## TASK PROMPT
Find "Image resolution: width=1477" in the records that follow; print that line and each subsequent line through the last one, verbatim and with nothing added.

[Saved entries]
....................
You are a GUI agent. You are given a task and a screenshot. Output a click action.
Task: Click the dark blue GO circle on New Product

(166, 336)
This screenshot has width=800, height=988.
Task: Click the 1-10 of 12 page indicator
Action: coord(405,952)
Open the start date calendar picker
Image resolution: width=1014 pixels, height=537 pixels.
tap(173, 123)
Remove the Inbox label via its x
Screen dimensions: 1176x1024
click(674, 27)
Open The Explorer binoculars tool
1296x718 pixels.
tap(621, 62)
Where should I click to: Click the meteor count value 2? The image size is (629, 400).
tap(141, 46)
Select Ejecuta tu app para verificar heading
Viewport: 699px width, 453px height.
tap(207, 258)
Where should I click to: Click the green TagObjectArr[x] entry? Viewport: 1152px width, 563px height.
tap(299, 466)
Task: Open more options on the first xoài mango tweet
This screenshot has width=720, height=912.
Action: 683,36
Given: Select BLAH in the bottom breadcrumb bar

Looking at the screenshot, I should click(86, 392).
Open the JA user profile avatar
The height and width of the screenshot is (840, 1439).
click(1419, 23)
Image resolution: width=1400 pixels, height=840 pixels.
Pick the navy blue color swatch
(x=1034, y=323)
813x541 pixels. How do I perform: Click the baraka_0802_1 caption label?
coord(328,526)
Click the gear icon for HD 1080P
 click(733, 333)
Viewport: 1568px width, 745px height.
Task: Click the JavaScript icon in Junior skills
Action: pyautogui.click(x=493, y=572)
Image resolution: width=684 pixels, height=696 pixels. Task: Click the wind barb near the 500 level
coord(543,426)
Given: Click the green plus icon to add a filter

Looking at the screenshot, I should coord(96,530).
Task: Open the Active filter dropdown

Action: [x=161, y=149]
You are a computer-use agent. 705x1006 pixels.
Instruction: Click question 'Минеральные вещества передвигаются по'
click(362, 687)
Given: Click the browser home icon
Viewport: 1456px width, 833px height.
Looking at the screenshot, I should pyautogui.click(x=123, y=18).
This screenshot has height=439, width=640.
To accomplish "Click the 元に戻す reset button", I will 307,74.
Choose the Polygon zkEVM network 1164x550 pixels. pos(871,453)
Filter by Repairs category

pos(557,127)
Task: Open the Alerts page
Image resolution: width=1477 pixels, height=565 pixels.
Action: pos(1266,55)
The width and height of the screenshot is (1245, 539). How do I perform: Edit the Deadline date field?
....................
## SOLUTION TO THIS EXERCISE
Image resolution: width=1477 pixels, height=565 pixels.
Action: pos(1266,55)
The width and height of the screenshot is (1245, 539). How do I perform: Edit the Deadline date field?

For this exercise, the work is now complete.